PHI Audit Controls

SYSTOC audits user access to protected health information within the SYSTOC, iSYSTOC, and SYSTOC_EDI applications and logs the relevant details. This helps clinics comply with HIPAA standards and ARRA Certification Criteria for EHR Technology. You can review audit data via the PHI Access Audit Log report.

The audit only encompasses standard SYSTOC operation. Clinics must establish their own procedures for auditing access to PHI that occurs due to the restoring of the SYSTOC databases or via programs that open the database outside of SYSTOC.

A list of the disclosed information prints on the Disclosures of PHI report, available through the F2 reports menu.

Note:
  • Be aware that using double-click to select records creates two audit records.
  • Patient Summary records cannot be deleted, as audit logs are linked to patient data.
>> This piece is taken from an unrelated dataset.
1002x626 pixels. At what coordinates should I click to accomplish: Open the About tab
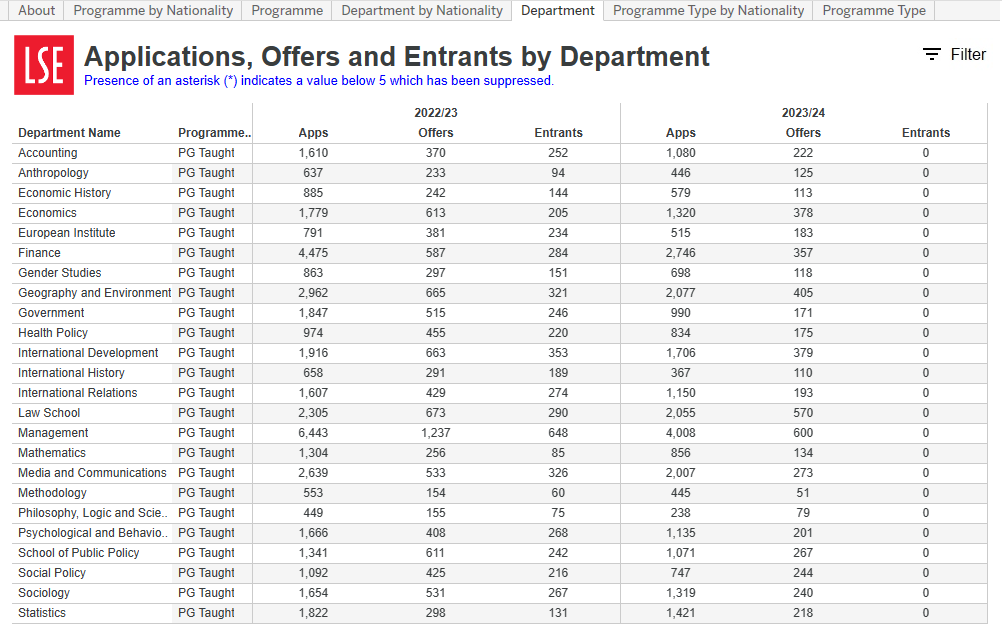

The table below summarizes the data captured during an audit.

Data Description

Date

Date of action.

Time

Time of action.

Patient ID

Unique identifier linking PHI data with a patient record.

User ID

The ID of the staff member (links to the Medical Staff table) who accessed or used patient data.

Action

SYSTOC logs four different user actions: Access, Create, Modify, and Delete.

Source

SYSTOC data entry screen, data list, report name, or form name. When perform ing Staple/Send the source is logged as "Staple-Send: form name" for each form.

App Name

SYSTOC-related applications such as: SYSTOC, iSYSTOC, SYSTOC_EDI, etc.